[Items from a dataset]
Segment Open

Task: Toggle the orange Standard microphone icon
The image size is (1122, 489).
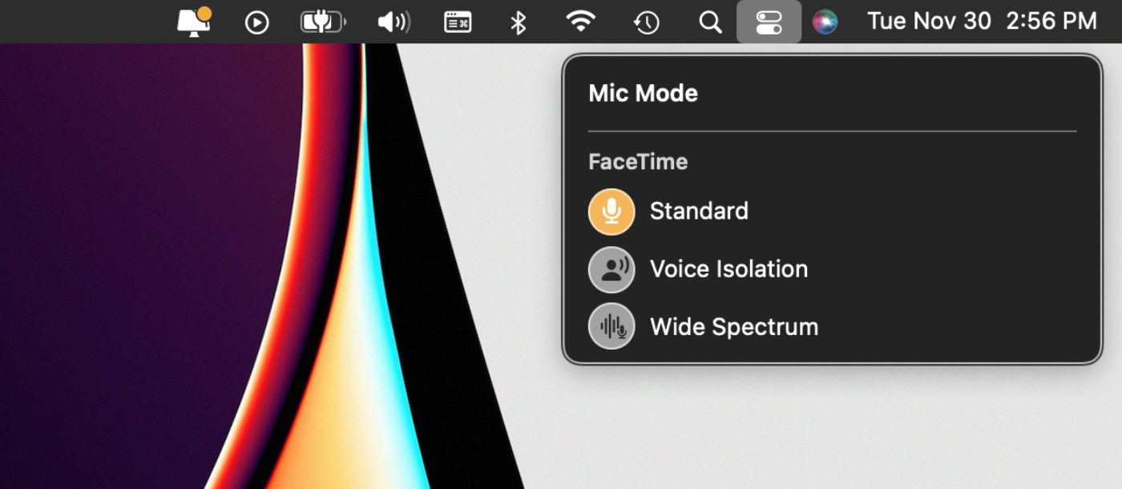Action: (611, 212)
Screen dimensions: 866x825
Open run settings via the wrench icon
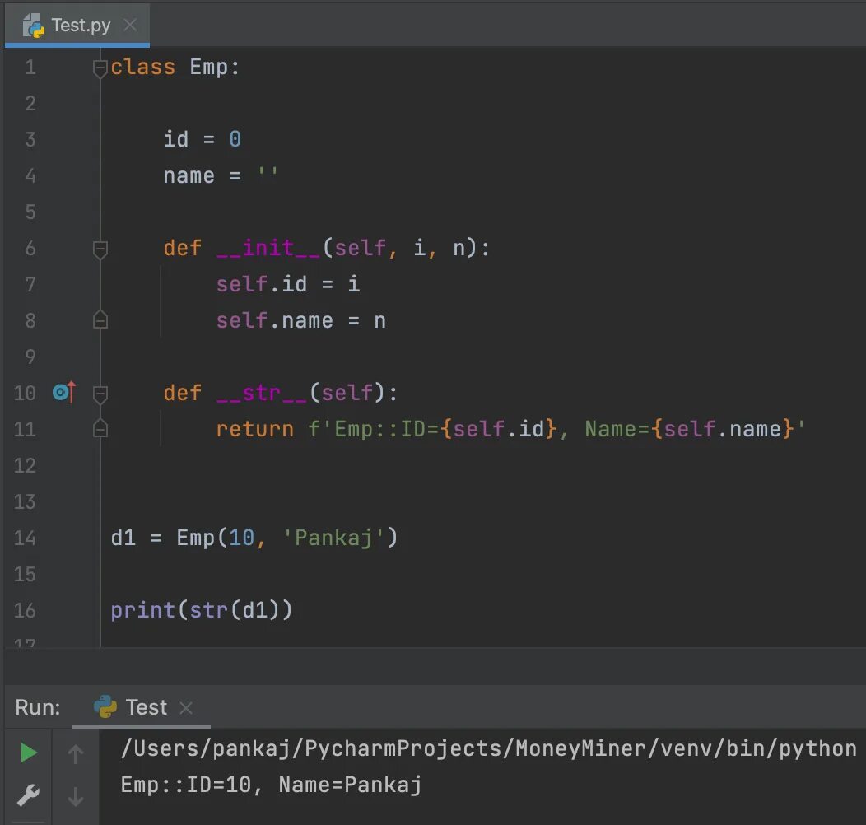pyautogui.click(x=27, y=796)
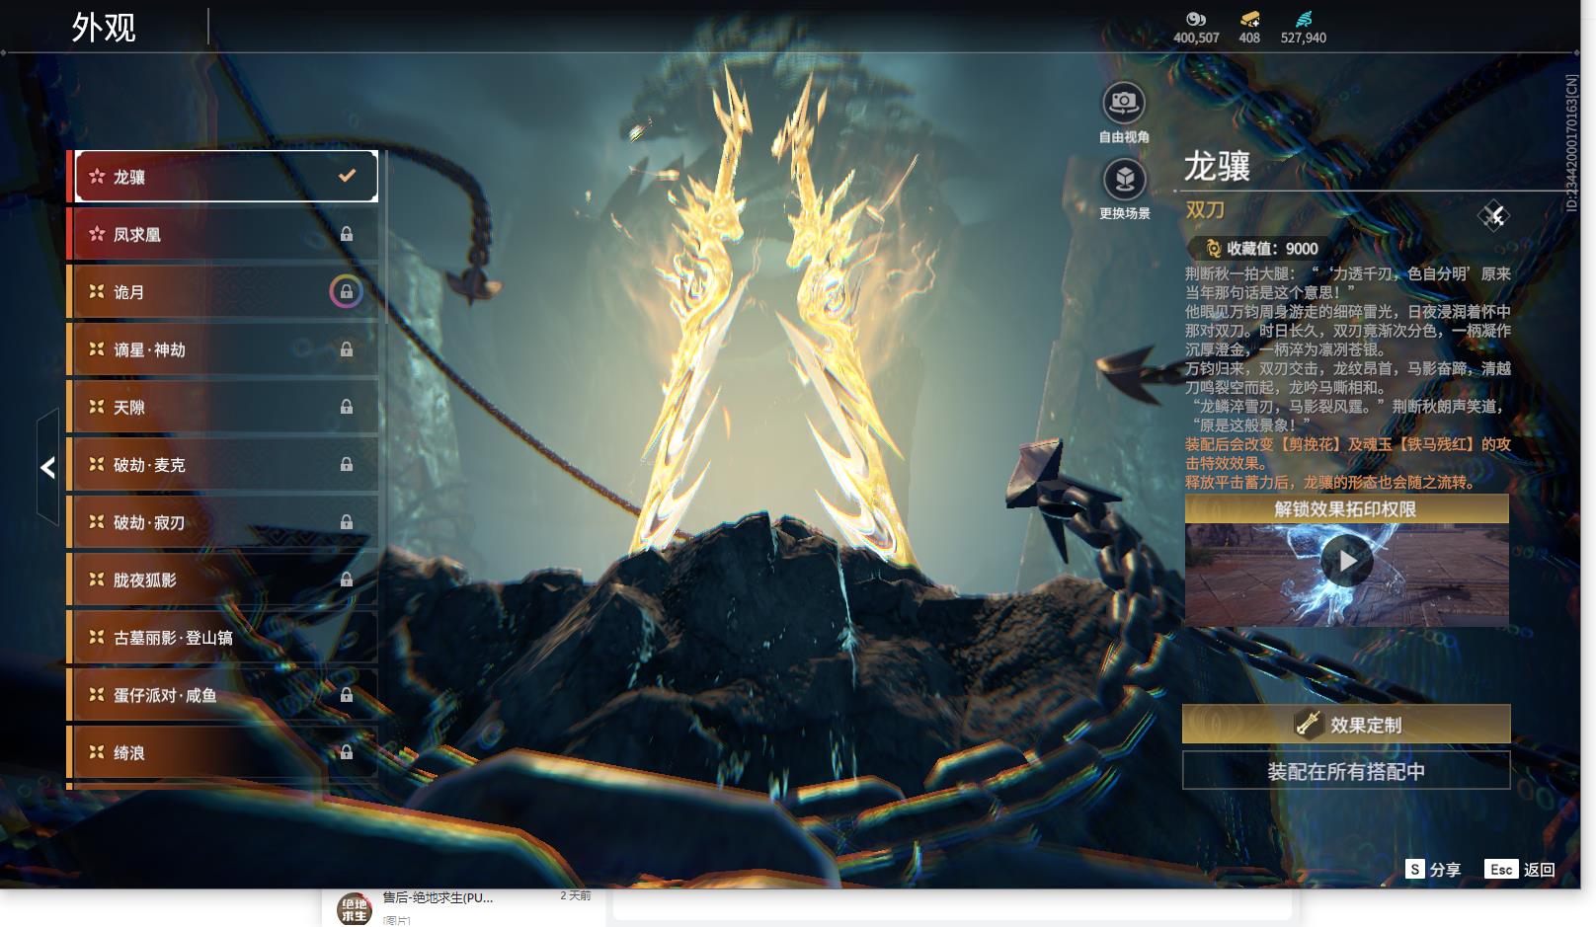Click the Esc 返回 back button
Image resolution: width=1596 pixels, height=927 pixels.
pos(1520,869)
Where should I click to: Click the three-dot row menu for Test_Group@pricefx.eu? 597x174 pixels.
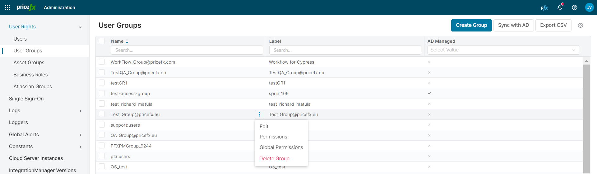259,114
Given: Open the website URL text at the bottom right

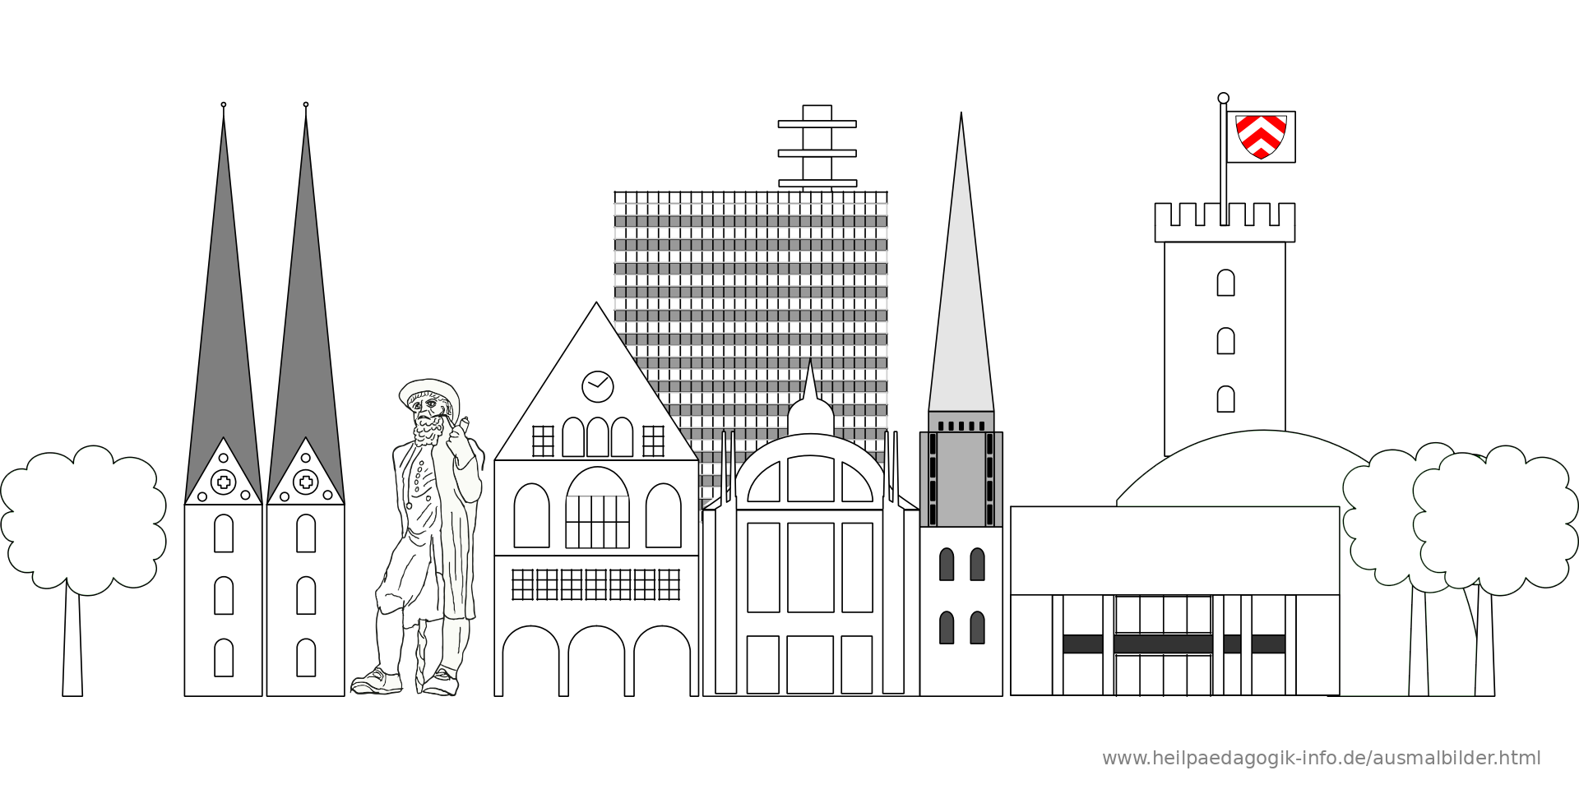Looking at the screenshot, I should pyautogui.click(x=1321, y=758).
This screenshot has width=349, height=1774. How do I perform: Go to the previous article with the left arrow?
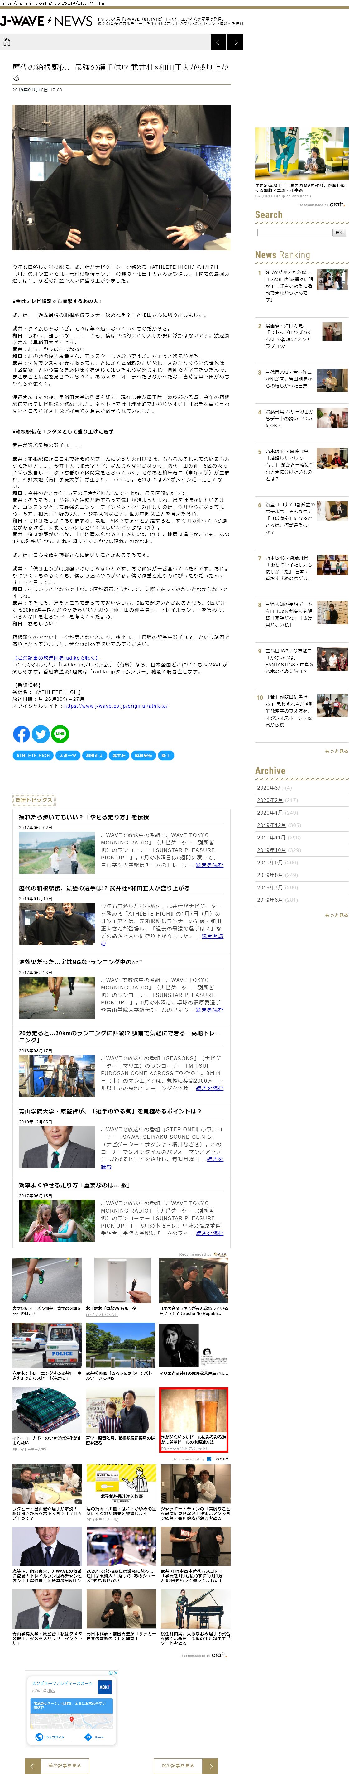218,42
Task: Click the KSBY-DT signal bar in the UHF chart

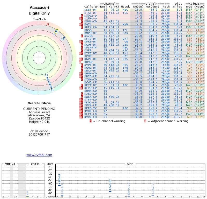Action: (x=59, y=185)
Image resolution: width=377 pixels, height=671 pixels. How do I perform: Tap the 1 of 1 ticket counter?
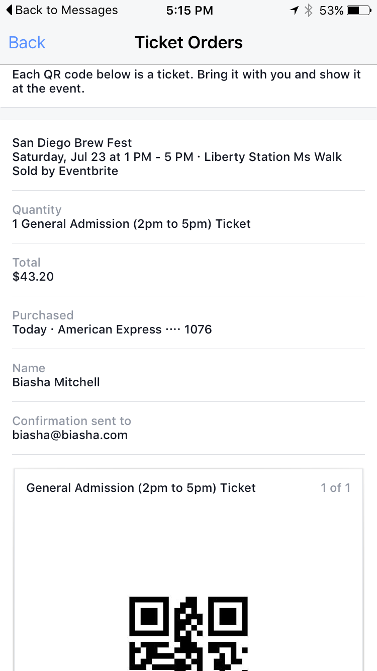(x=335, y=488)
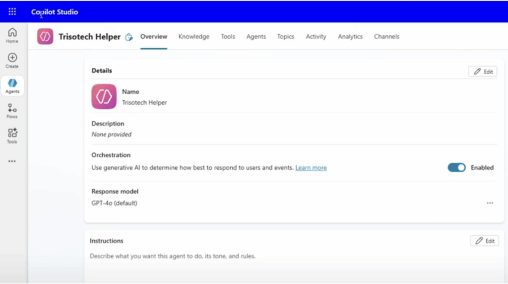Open the Response model options menu

(490, 203)
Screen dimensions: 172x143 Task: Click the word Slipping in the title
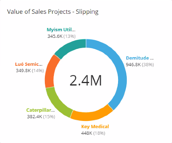(x=87, y=12)
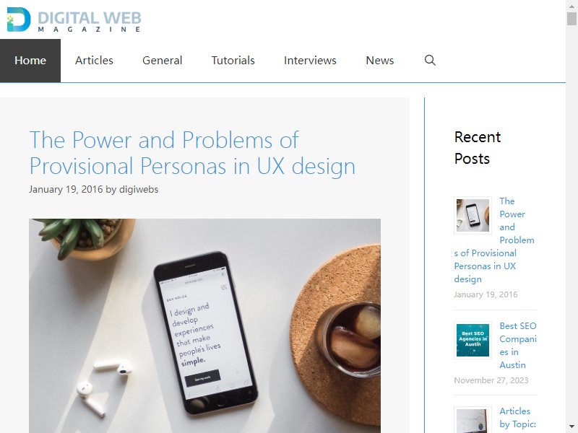Navigate to the Interviews page
Screen dimensions: 578x433
(x=310, y=61)
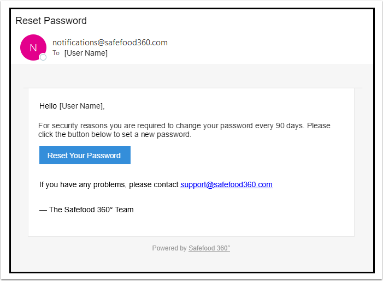This screenshot has height=281, width=383.
Task: Select the sender address notifications@safefood360.com
Action: click(x=110, y=43)
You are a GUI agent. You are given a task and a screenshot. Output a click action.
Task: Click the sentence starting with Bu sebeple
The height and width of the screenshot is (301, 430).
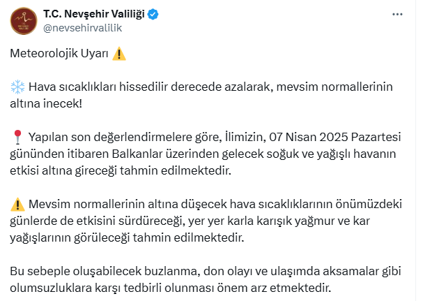(x=206, y=279)
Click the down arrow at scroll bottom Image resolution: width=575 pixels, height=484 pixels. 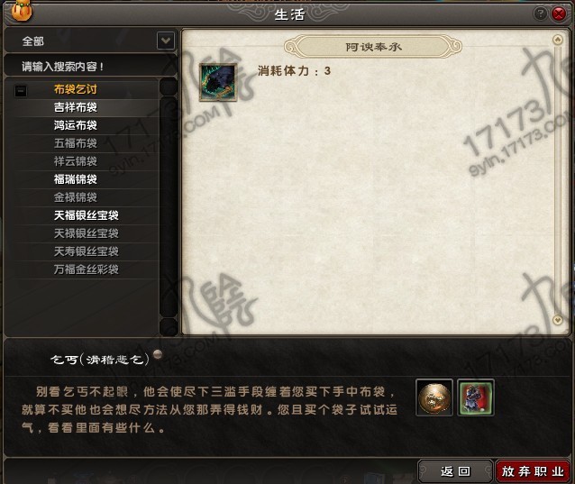(x=557, y=320)
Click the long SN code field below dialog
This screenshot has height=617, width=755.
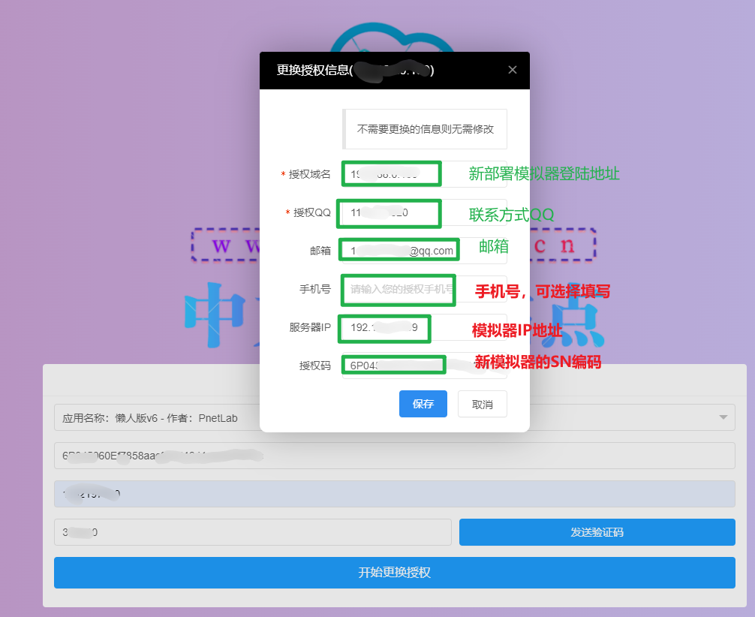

Segment Closed

• WHAT YOU WILL DO: Would you copy, word for word, only the lines above from the one containing "Where should I" through the one containing "You are a GUI", both included, and please leave out the pictures?

• WRITTEN RESPONSE:
Where should I click to: Click the three-dot row menu for Test_Group@pricefx.eu? 597x174 pixels.
259,114
Given: Open the website URL text at the bottom right

Looking at the screenshot, I should pyautogui.click(x=1321, y=758).
This screenshot has width=349, height=1774. How do I perform: Go to the previous article with the left arrow?
218,42
Task: Click the KSBY-DT signal bar in the UHF chart

Action: (x=59, y=185)
Image resolution: width=377 pixels, height=671 pixels. How do I perform: Tap the 1 of 1 ticket counter?
(x=335, y=488)
Open the Response model options menu

(490, 203)
Screen dimensions: 172x143 Task: Click the word Slipping in the title
(x=87, y=12)
Navigate to the Interviews page
Screen dimensions: 578x433
(x=310, y=61)
This screenshot has height=281, width=383.
Task: Select the sender address notifications@safefood360.com
Action: click(x=110, y=43)
You are a GUI agent. You are given a task and a screenshot. Output a click action.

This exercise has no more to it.